Sono passate da poco le tre di pomeriggio. Il vagone della metro è pieno, ma c’è abbastanza silenzio. Solo il rumore dei sacchetti di patatine mossi dalle mani agitate di tre o quattro ragazzini si percepisce nettamente sugli altri.
La giornata piovosa non ha aiutato il mio umore, così ho deciso di prendere la metro e farmi portare giù a Lower Manhattan. Non so perché, ma sento sempre che da quelle parti sia concesso girovagare per provare a seminare i pensieri. La mia prima tappa è un posto che voglio visitare da tanto, il cimitero della Congregazione Shearith Israel, la più antica congregazione ebraica del Nord America.

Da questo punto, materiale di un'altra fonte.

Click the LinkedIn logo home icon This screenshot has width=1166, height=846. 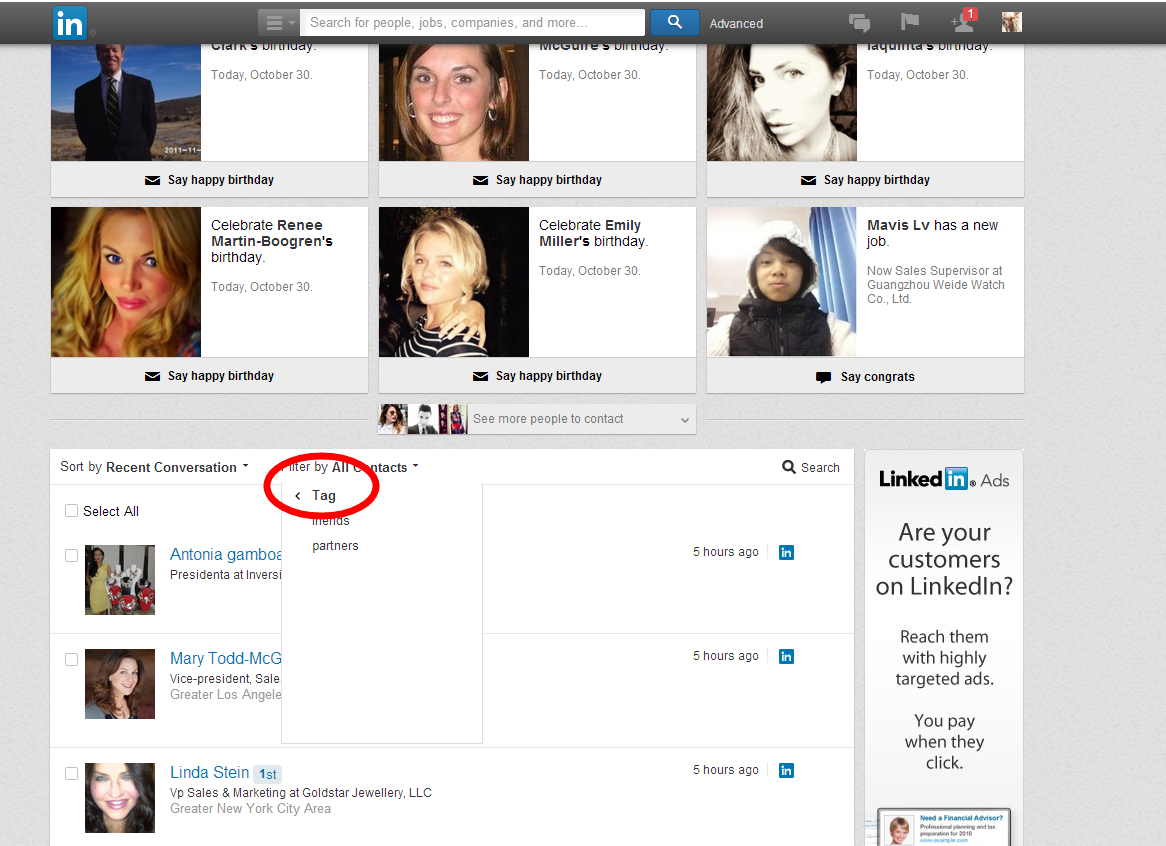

In Italia sono abituato a convivere, ormai quasi indifferente, con lasciti millenari. A New York, invece, subisco il fascino delle sue testimonianze ben più recenti, incantandomi anche davanti a tracce di pochi decenni fa.

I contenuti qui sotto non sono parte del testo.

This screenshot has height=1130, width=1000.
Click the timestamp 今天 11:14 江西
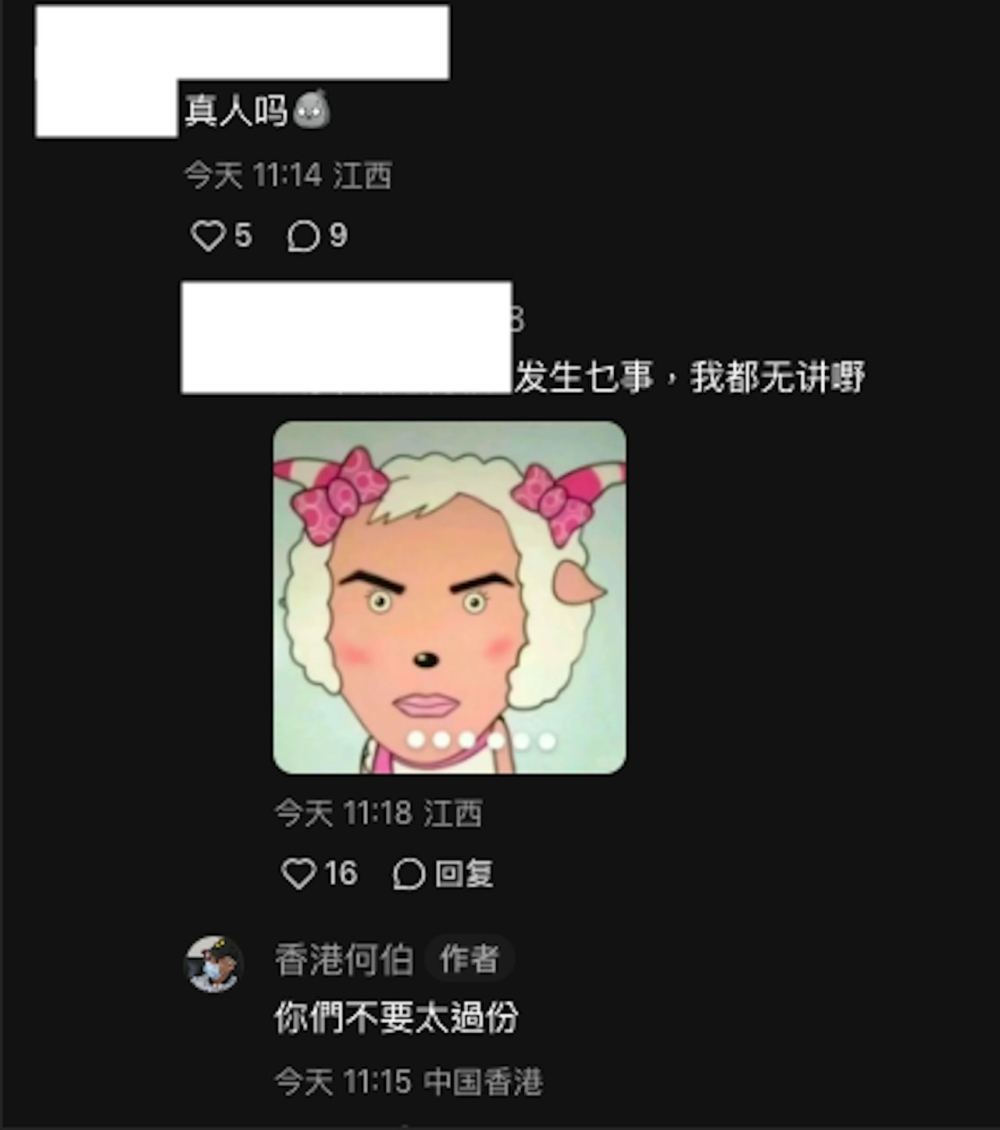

Scendo a City Hall e, seguendo il GPS del cellulare, arrivo a Chatham Square. Sotto la statua di Lin Zexu, filosofo e politico cinese vissuto tra Settecento e Ottocento, famoso per la sua battaglia contro l’oppio, mi rendo conto di aver superato il cimitero. Ci sono passato davanti senza nemmeno accorgermene. Torno indietro e rimango subito deluso, perché è chiuso. Del cimitero originale, in uso dal 1683 al 1833, è rimasto giusto un frammento delimitato dal marciapiede e dai palazzi che lo circondano. È il primo cimitero ebraico degli Stati Uniti, risalente al 1656. Mi aspettavo un’atmosfera più solenne o comunque di percepire un’energia antica. Speravo in qualcosa che mi mettesse in comunione con lo spirito della città, un rifugio dal senso di estranietà e non-appartenenza da cui mi sento colpito a tradimento. “Tu hai l’ossessione per New York”, mi ha liquidato un’amica qualche giorno fa, forse un po’ perplessa di fronte a un mio sproloquio sul senso di essere qui. Di fronte a questo piccolo cimitero, ora che sento la pioggia finalmente scendere improvvisa con insistenza, comincio a sospettare che abbia ragione.

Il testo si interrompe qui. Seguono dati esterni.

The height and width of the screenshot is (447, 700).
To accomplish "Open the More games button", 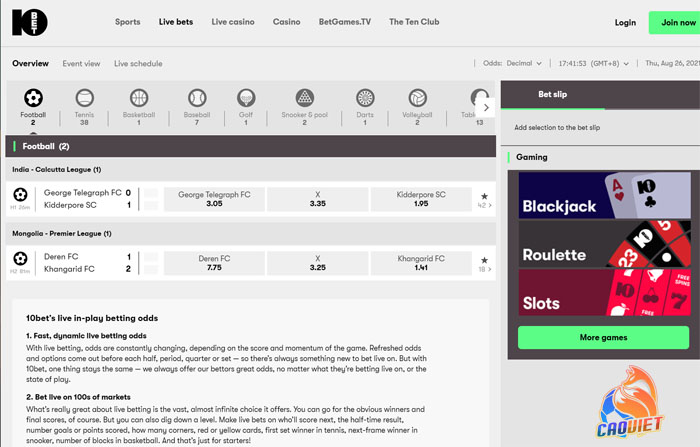I will pyautogui.click(x=603, y=338).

Scendo di nuovo verso City Hall, con la pioggia che cresce di intensità insieme al vento. L’ombrello spinge imbizzarrito, mi sembra di tenere in mano un aquilone, così lo chiudo e mi alzo il cappuccio, accettando di bagnarmi. I grattacieli sconosciuti mi sembrano onde altissime, davanti alle quali mi sento un navigatore inesperto su una zattera preda della burrasca. Mi aggiro per strade con nomi che ignoro e che si intrecciano tra di loro. Volevo scendere verso la punta dell’isola, con l’idea romantica di camminare nell’antica Nuova Amsterdam, invece ora sono fradicio e rimpiango il rassicurante reticolato di street e avenue di cui dispongo Uptown, sentendo lo sciocco imbarazzo di chi ammette una debolezza borghese. Poi, attraversando la strada e raggiungendo il marciapiede opposto, tra le onde-grattacieli si apre uno spazio che mi fa intravedere, nitida come una montagna di casa, la Freedom Tower. Ora che ho di nuovo un riferimento noto, la frustrazione cresciuta negli ultimi minuti scivola via come la pioggia che mi inzuppa il cappotto. Ho smesso di agitare i piedi sott’acqua e ho sfiorato il fondale, rendendomi conto che si tocca e che posso continuare a nuotare tranquillo.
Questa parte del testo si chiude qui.